Death watches them go for several more moments, savoring the stillness of the world. Helhest will return once Maureen's soul is safely on her way to the Underworld, and for the moment, he can rest.

He leaves the hospital and fades back into the shadows of a nearby forest, cloaks himself in a layer of darkness and listens to humanity, the gentle song that streams in a continuous flow, only interrupted by a death, and he feels no more deaths tonight.

The rain cools and pounds against the earth in a steady, sharp rythm, and he welcomes it. He likes it when it rains during a death. Perhaps it is because of the million souls that make up his thoughts, but he thinks that the water falling from the sky is appropriate for death. It seems almost like tears, as if the soul is being remembered as if passes into his care.

It calms him, and softens his feral nature. Some nights he is angry and vengeful and wild, striking and snatching souls the instant their last breath passes their lips, but tonight with the soothing rain and the vibrant song of Maureen's soul still echoing in his mind, he feels calm.

Death loves nights like this, when he is able to experience the best of humanity. It is what makes him continue his work, makes him want souls to be saved, knowing that there is still good out in this broken, odd world.

Helhest returns in a rush of shadow and the sharp snap of hooves striking stone, and halts beside him.

"Is she safe?" Death asks his horse softly, and the stallion tosses his head and rolls an eye back, letting his oldest friend know that Maureen's souls had passed onto Charon's boat.

He pats the horse's shoulder and swings onto his back. Helhest stiffens underneath him, raising his head high blowing out a quick breath from his flared nostrils.

Death knew what had startled the horse. He could already feel the bitterness in the wind, the silent chill, the stutter in the song of the world that marked another death.
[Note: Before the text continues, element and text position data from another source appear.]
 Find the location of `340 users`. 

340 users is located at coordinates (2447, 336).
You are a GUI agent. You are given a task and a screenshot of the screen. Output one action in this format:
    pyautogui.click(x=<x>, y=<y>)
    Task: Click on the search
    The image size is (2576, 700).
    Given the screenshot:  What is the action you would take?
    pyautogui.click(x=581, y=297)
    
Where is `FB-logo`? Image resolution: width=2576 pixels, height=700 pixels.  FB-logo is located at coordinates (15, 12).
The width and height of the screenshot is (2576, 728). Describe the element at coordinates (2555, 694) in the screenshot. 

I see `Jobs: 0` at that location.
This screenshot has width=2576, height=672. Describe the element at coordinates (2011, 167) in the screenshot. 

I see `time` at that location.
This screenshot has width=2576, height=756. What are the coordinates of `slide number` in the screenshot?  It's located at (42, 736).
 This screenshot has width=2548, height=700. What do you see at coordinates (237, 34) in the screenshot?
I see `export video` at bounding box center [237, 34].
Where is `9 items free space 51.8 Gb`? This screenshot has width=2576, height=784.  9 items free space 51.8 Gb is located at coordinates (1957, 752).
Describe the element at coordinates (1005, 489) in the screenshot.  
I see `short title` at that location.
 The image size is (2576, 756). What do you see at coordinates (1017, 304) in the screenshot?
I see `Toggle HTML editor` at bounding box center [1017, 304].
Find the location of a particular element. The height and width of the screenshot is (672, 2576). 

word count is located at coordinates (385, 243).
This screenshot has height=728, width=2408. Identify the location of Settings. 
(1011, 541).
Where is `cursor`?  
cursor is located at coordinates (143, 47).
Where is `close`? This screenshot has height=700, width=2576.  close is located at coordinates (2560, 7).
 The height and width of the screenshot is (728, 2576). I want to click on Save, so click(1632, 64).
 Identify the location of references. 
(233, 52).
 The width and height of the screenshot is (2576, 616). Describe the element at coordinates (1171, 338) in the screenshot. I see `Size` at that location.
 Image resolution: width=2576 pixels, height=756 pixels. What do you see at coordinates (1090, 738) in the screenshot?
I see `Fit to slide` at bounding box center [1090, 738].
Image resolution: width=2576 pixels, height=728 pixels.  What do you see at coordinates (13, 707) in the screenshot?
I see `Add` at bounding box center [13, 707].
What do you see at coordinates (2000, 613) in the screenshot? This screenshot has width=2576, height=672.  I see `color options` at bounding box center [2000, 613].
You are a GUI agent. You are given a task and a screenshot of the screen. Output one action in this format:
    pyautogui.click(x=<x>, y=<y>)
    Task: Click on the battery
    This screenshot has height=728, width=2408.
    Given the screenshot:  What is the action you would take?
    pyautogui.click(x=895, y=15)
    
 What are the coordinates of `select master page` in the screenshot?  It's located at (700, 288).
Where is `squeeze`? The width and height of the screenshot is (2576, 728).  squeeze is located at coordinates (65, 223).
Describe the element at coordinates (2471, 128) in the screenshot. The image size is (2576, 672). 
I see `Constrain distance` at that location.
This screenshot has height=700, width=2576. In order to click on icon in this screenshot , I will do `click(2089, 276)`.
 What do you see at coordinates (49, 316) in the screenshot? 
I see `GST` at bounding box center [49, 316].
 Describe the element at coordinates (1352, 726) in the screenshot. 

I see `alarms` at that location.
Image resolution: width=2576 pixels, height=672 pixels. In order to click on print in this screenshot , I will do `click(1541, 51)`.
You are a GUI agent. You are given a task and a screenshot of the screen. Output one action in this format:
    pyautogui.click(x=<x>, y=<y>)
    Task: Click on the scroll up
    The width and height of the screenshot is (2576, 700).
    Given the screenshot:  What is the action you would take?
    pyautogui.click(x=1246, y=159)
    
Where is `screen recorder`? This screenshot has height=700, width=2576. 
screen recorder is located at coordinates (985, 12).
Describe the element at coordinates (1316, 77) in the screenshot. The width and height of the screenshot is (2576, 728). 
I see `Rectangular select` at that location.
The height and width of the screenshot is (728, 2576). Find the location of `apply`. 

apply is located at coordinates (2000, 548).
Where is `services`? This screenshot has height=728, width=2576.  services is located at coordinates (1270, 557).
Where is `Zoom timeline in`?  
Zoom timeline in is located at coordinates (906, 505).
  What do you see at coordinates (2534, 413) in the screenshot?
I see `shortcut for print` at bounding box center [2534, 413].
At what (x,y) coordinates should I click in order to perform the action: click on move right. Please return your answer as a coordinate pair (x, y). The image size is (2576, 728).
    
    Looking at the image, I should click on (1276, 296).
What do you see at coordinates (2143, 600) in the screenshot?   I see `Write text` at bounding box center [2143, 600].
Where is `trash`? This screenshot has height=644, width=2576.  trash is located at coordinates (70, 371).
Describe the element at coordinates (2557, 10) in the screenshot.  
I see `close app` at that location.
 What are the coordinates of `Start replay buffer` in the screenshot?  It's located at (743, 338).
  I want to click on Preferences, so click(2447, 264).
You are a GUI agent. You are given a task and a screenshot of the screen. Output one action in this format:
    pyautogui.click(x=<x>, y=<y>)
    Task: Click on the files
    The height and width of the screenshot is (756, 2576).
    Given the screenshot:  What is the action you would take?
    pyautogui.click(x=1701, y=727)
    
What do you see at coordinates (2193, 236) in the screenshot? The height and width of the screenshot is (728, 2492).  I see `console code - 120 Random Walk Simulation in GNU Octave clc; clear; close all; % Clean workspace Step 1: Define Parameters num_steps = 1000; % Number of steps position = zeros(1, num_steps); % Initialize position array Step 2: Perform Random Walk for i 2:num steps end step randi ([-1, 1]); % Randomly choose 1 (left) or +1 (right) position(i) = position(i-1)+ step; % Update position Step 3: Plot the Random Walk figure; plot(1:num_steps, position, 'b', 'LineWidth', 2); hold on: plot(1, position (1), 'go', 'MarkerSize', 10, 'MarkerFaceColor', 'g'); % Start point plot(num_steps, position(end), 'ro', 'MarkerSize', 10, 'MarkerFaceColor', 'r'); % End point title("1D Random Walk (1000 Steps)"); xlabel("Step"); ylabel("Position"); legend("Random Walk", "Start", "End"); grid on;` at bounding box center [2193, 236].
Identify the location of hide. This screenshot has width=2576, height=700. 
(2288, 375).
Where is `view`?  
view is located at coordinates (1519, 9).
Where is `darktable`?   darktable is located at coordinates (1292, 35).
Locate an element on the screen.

Sighing, he glances back one more time at the hospital, the swaying shadows of the forest, and the place where Maureen's body still lay in her bed. Her soul is far away now, but the soft burn of her memories still hums within his flesh, and he draws on her favorite-the smell of baking cookies and freshly fallen snow-to calm himself as a new spirit starts wailing for him.

Helhest rears up, shrieking a high call in response, and Death nods, steadying his horse with a soft twitch of the reins. "Onwards," he whispers, "I trust you know the way."

The stallion hesitates for a fraction of a second, before he surges forward, blending in with shadows and fears, nightmares and darkness, becoming one with the turn of the world, traveling the secret and forgotten ways that only they knew, in the direction of their next lonely soul.

And Death leans low over his horse's neck, holding Maureen's memories in his mind, and welcoming the sting of the rain on his cheeks.